_Попробуйте сами_: Выпишите без изменений фрагмент текста для чтения, начиная со слов «Ведь раб не» и заканчивая словами «и бессмертной славы.».

_Текст для чтения_:
-------------------------
Ведь раб не тот, кто стонет под кнутом,
Не тот отшельник, кто по воле неба
Живет в уединении глухом,
И нищ не тот, кто просит корку хлеба.
Но тот и раб, и нищ, и одинок,
Кто в жизни выбрал спутником порок
И продал честь за сладкий яд отравы.
Свободу ж, царство, счастие нашел
Тот, кто избрал при жизни ореол
Высокой чести и бессмертной славы.

Конец этой комедии необычен. Ведь автор оставил без любви одного из своих героев, обычно же все любящие сердца находят ответное чувство, как говорится – всем сестрам достается по серьгам.
-------------------------
_Материал_:
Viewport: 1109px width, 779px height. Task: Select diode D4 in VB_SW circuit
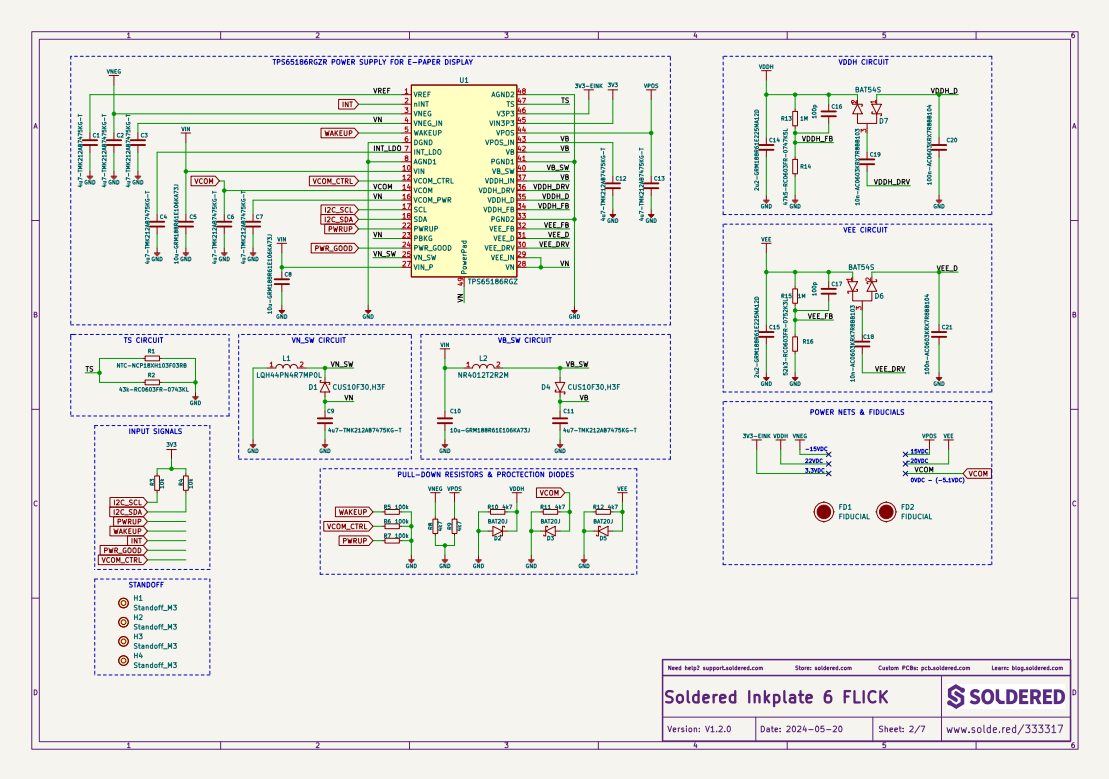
-------------------------
_Ответ_:
Ведь раб не тот, кто стонет под кнутом,
Не тот отшельник, кто по воле неба
Живет в уединении глухом,
И нищ не тот, кто просит корку хлеба.
Но тот и раб, и нищ, и одинок,
Кто в жизни выбрал спутником порок
И продал честь за сладкий яд отравы.
Свободу ж, царство, счастие нашел
Тот, кто избрал при жизни ореол
Высокой чести и бессмертной славы.